3. The automatic analyzer according to claim 2, wherein a relationship L3<L4 is satisfied where a distance from the holding surface to the surface of the stopper at the side of the holding surface when the reagent container is in contact with the joint portion is referred to as L3 and a minimum length required to keep the reagent container being joined to the joint portion is referred to as L4.

4. The automatic analyzer according to claim 1, wherein

when the reagent container includes a cutout portion on at least one of a bottom surface of the reagent container or a surface facing to the insertion direction front surface, and the holding surface is on the cutout portion,

a relationship L5<L6 is satisfied where a maximum length of the reagent container from the insertion direction front surface to the holding surface with a manufacturing tolerance of the reagent container taken into consideration is referred to as L5 and a distance from the joint portion to a surface of the stopper at a side of the holding surface is referred to as L6.

5. The automatic analyzer according to claim 4, wherein

when the reagent container includes the cutout portion on the bottom surface,

a relationship L7>L8 is satisfied where a minimum length of the reagent container from the joint portion to a surface of the cutout portion at a side of the holding surface with a manufacturing tolerance of the reagent container taken into consideration is referred to as L7 and a distance from the joint portion to a surface of the stopper at a side that is opposite to the side of the holding surface is referred to as L8.

6. The automatic analyzer according to claim 5, wherein a relationship L9>L10 is satisfied where a width of the cutout portion is referred to as L9 and a width of the stopper is referred to as L10

7. The automatic analyzer according to claim 6, wherein

a relationship L12>L11 is satisfied where a distance from a surface of the cutout portion at the side that is opposite to the side of the holding surface to the surface of the stopper at the side of the holding surface is referred to as L11 and a minimum length required to keep the reagent container being joined to the joint portion is referred to as L12.

8. The automatic analyzer according to claim 1, further comprising:

a stopper control unit configured to drive and control the stopper, wherein

the stopper control unit fixes the stopper and prevents the reagent container from moving except for a timing at which the reagent container is to be replaced.

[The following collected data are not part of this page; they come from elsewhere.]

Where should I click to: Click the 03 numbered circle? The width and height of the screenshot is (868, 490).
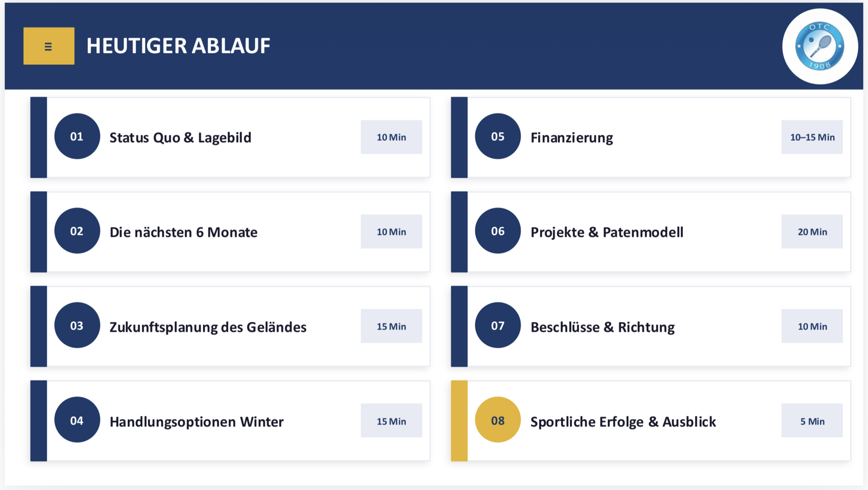click(77, 325)
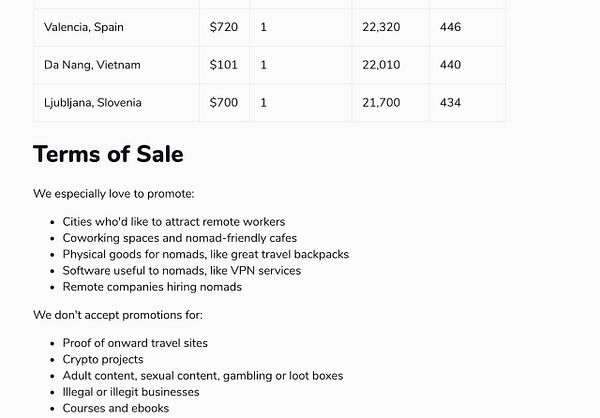Viewport: 600px width, 418px height.
Task: Click 'Remote companies hiring nomads' list item
Action: click(x=152, y=287)
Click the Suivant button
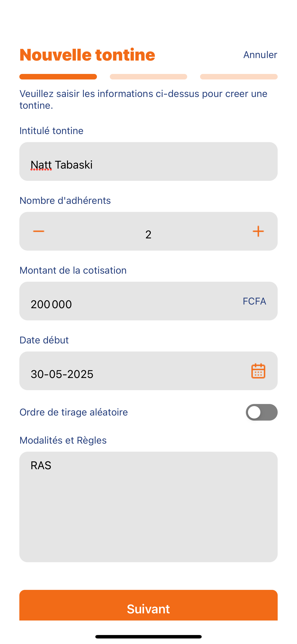The height and width of the screenshot is (644, 297). tap(149, 605)
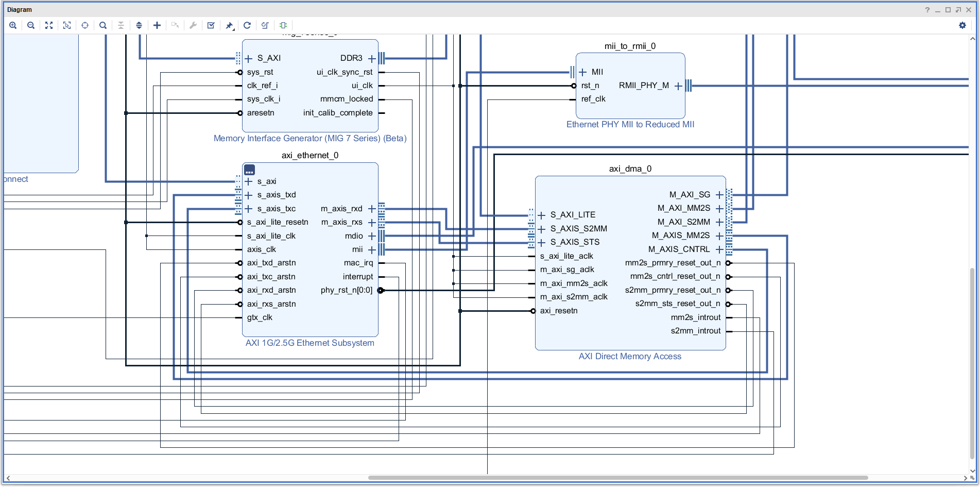Expand the mdio port on axi_ethernet_0
Screen dimensions: 980x487
point(372,236)
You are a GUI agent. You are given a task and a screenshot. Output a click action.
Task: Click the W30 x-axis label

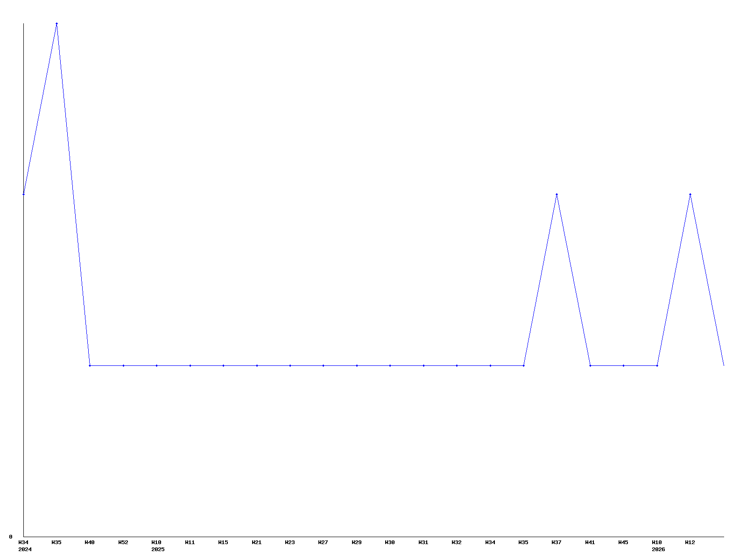point(390,542)
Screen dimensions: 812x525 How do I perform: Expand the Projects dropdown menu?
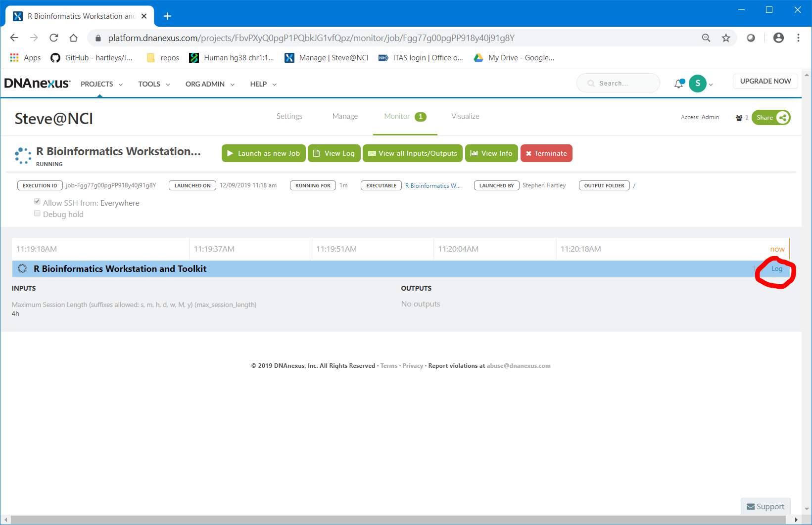(x=101, y=84)
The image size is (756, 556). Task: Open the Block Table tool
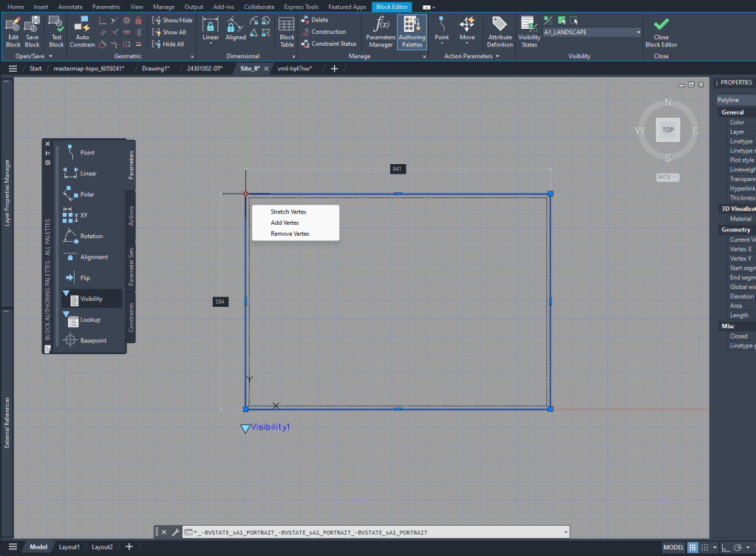click(287, 31)
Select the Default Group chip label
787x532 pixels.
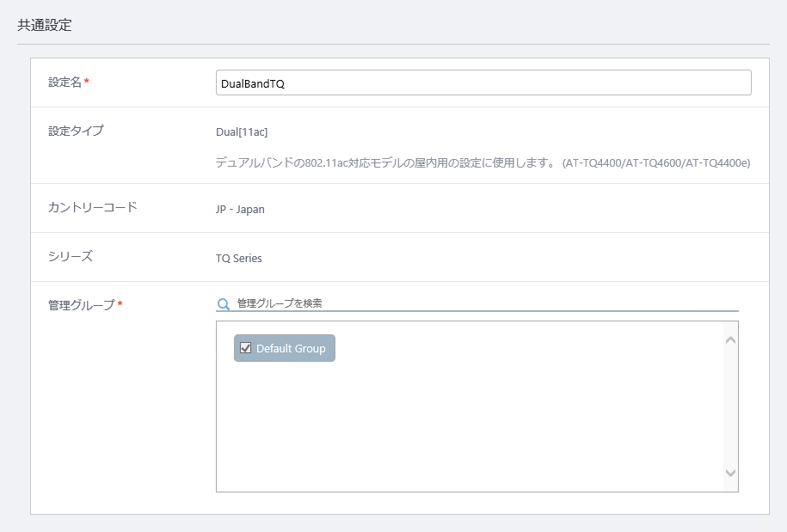[x=291, y=348]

9. The automatic analyzer according to claim 8, further comprising:

an RFID reader configured to read reagent information that is recorded in an RFID tag attached to the reagent container when the reagent container is stopped by the stopper, wherein

the stopper control unit drives the stopper so as not to prevent the reagent container from being set when the stopper control unit determines that the reagent container installed in the slot portion is correct based on the reagent information, and does not drive the stopper so as to prevent the reagent container from being set when the stopper control unit does not determine that the reagent container is correct.

10. The automatic analyzer according to claim 1, wherein

the stopper is configured to be pushed out from a lower side to an upper side of the slot portion so as to prevent the reagent container from being set or being removed.